* _THE RECORDS_
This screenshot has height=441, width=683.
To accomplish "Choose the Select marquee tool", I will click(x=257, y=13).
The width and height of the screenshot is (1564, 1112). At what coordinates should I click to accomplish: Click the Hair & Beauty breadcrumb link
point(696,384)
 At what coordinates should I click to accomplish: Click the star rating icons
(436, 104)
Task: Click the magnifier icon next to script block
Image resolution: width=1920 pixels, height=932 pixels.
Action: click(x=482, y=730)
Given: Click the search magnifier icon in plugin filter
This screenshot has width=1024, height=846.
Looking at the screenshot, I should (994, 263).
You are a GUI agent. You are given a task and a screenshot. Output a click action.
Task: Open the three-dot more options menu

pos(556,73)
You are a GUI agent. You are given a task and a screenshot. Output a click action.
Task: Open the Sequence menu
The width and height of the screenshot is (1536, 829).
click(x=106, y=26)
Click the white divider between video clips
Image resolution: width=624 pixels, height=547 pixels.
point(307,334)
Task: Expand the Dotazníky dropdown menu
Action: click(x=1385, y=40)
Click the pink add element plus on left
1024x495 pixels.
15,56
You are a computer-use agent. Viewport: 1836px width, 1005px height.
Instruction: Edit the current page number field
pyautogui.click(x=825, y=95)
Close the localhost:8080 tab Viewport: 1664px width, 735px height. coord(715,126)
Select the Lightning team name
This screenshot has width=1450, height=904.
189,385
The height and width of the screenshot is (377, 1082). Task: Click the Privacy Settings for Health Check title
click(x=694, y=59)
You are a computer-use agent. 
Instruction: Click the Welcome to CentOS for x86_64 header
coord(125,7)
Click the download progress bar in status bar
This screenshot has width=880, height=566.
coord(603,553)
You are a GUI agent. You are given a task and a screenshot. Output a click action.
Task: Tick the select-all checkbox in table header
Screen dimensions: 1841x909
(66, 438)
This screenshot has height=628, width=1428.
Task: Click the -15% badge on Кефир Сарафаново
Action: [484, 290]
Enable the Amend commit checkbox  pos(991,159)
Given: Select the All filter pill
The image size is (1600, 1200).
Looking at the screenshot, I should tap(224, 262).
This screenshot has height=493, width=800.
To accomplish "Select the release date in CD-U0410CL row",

* _WORK REQUIRED_
Repeat the lines above with every word intact.

* _ANSWER BELOW_
This screenshot has height=441, width=683.
To accomplish "Choose the Select marquee tool", I will click(x=257, y=13).
The width and height of the screenshot is (1564, 1112). At what coordinates should I click to accomplish: Click the Hair & Beauty breadcrumb link
point(696,384)
 At what coordinates should I click to accomplish: Click the star rating icons
(436, 104)
Task: Click the magnifier icon next to script block
Image resolution: width=1920 pixels, height=932 pixels.
Action: click(x=482, y=730)
Given: Click the search magnifier icon in plugin filter
This screenshot has width=1024, height=846.
Looking at the screenshot, I should (994, 263).
You are a GUI agent. You are given a task and a screenshot. Output a click action.
Task: Open the three-dot more options menu

pos(556,73)
You are a GUI agent. You are given a task and a screenshot. Output a click action.
Task: Open the Sequence menu
The width and height of the screenshot is (1536, 829).
click(x=106, y=26)
Click the white divider between video clips
Image resolution: width=624 pixels, height=547 pixels.
point(307,334)
Task: Expand the Dotazníky dropdown menu
Action: click(x=1385, y=40)
Click the pink add element plus on left
1024x495 pixels.
15,56
You are a computer-use agent. Viewport: 1836px width, 1005px height.
Instruction: Edit the current page number field
pyautogui.click(x=825, y=95)
Close the localhost:8080 tab Viewport: 1664px width, 735px height. coord(715,126)
Select the Lightning team name
This screenshot has width=1450, height=904.
189,385
The height and width of the screenshot is (377, 1082). Task: Click the Privacy Settings for Health Check title
click(x=694, y=59)
You are a computer-use agent. 
Instruction: Click the Welcome to CentOS for x86_64 header
coord(125,7)
Click the download progress bar in status bar
This screenshot has width=880, height=566.
coord(603,553)
You are a GUI agent. You are given a task and a screenshot. Output a click action.
Task: Tick the select-all checkbox in table header
Screen dimensions: 1841x909
(66, 438)
This screenshot has height=628, width=1428.
Task: Click the -15% badge on Кефир Сарафаново
Action: [484, 290]
Enable the Amend commit checkbox  pos(991,159)
Given: Select the All filter pill
The image size is (1600, 1200).
Looking at the screenshot, I should tap(224, 262).
This screenshot has height=493, width=800.
To accomplish "Select the release date in CD-U0410CL row",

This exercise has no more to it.